Pixel coordinate grounding data
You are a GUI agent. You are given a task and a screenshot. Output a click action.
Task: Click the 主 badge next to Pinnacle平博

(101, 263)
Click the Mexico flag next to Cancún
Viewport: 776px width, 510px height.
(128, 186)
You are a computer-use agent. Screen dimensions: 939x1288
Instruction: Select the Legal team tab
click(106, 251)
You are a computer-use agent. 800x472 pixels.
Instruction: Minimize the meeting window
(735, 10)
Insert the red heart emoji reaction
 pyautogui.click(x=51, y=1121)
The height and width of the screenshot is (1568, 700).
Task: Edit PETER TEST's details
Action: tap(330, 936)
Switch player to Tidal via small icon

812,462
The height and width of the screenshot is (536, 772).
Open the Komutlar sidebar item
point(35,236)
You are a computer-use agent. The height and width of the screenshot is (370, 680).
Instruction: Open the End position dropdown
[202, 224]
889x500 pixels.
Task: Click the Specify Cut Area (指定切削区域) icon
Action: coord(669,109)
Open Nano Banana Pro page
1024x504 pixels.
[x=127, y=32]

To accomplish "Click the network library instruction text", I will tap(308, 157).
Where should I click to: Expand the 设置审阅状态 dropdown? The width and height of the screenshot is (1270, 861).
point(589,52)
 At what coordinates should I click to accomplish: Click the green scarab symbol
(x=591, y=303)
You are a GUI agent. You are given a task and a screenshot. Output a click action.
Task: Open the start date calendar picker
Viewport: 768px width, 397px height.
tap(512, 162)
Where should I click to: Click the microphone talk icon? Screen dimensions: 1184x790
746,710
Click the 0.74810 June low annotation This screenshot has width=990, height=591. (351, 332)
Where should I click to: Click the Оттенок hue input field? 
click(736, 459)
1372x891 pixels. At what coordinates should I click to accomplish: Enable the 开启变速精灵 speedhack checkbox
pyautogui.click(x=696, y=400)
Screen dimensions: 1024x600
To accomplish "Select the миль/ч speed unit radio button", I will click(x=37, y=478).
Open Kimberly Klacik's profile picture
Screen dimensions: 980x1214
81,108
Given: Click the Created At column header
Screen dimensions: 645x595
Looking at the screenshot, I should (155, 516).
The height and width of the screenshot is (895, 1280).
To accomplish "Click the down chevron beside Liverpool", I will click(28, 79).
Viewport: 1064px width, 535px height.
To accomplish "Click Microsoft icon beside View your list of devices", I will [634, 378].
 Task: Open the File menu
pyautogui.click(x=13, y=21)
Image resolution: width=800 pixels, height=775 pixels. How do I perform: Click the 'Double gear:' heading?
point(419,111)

WORK ITEM: Each line of the records should be repeated exactly as it stands.

WRITTEN ANSWER:
You are a GUI agent. You are given a task and a screenshot. Output a click action.
Task: Click the 主 badge next to Pinnacle平博

(101, 263)
Click the Mexico flag next to Cancún
Viewport: 776px width, 510px height.
(128, 186)
You are a computer-use agent. Screen dimensions: 939x1288
Instruction: Select the Legal team tab
click(106, 251)
You are a computer-use agent. 800x472 pixels.
Instruction: Minimize the meeting window
(735, 10)
Insert the red heart emoji reaction
 pyautogui.click(x=51, y=1121)
The height and width of the screenshot is (1568, 700).
Task: Edit PETER TEST's details
Action: tap(330, 936)
Switch player to Tidal via small icon

812,462
The height and width of the screenshot is (536, 772).
Open the Komutlar sidebar item
point(35,236)
You are a computer-use agent. The height and width of the screenshot is (370, 680).
Instruction: Open the End position dropdown
[202, 224]
889x500 pixels.
Task: Click the Specify Cut Area (指定切削区域) icon
Action: coord(669,109)
Open Nano Banana Pro page
1024x504 pixels.
[x=127, y=32]

To accomplish "Click the network library instruction text", I will tap(308, 157).
Where should I click to: Expand the 设置审阅状态 dropdown? The width and height of the screenshot is (1270, 861).
point(589,52)
 At what coordinates should I click to accomplish: Click the green scarab symbol
(x=591, y=303)
You are a GUI agent. You are given a task and a screenshot. Output a click action.
Task: Open the start date calendar picker
Viewport: 768px width, 397px height.
tap(512, 162)
Where should I click to: Click the microphone talk icon? Screen dimensions: 1184x790
746,710
Click the 0.74810 June low annotation This screenshot has width=990, height=591. (351, 332)
Where should I click to: Click the Оттенок hue input field? 
click(736, 459)
1372x891 pixels. At what coordinates should I click to accomplish: Enable the 开启变速精灵 speedhack checkbox
pyautogui.click(x=696, y=400)
Screen dimensions: 1024x600
To accomplish "Select the миль/ч speed unit radio button", I will click(x=37, y=478).
Open Kimberly Klacik's profile picture
Screen dimensions: 980x1214
81,108
Given: Click the Created At column header
Screen dimensions: 645x595
Looking at the screenshot, I should (155, 516).
The height and width of the screenshot is (895, 1280).
To accomplish "Click the down chevron beside Liverpool", I will click(28, 79).
Viewport: 1064px width, 535px height.
To accomplish "Click Microsoft icon beside View your list of devices", I will [634, 378].
 Task: Open the File menu
pyautogui.click(x=13, y=21)
Image resolution: width=800 pixels, height=775 pixels. How do I perform: Click the 'Double gear:' heading?
point(419,111)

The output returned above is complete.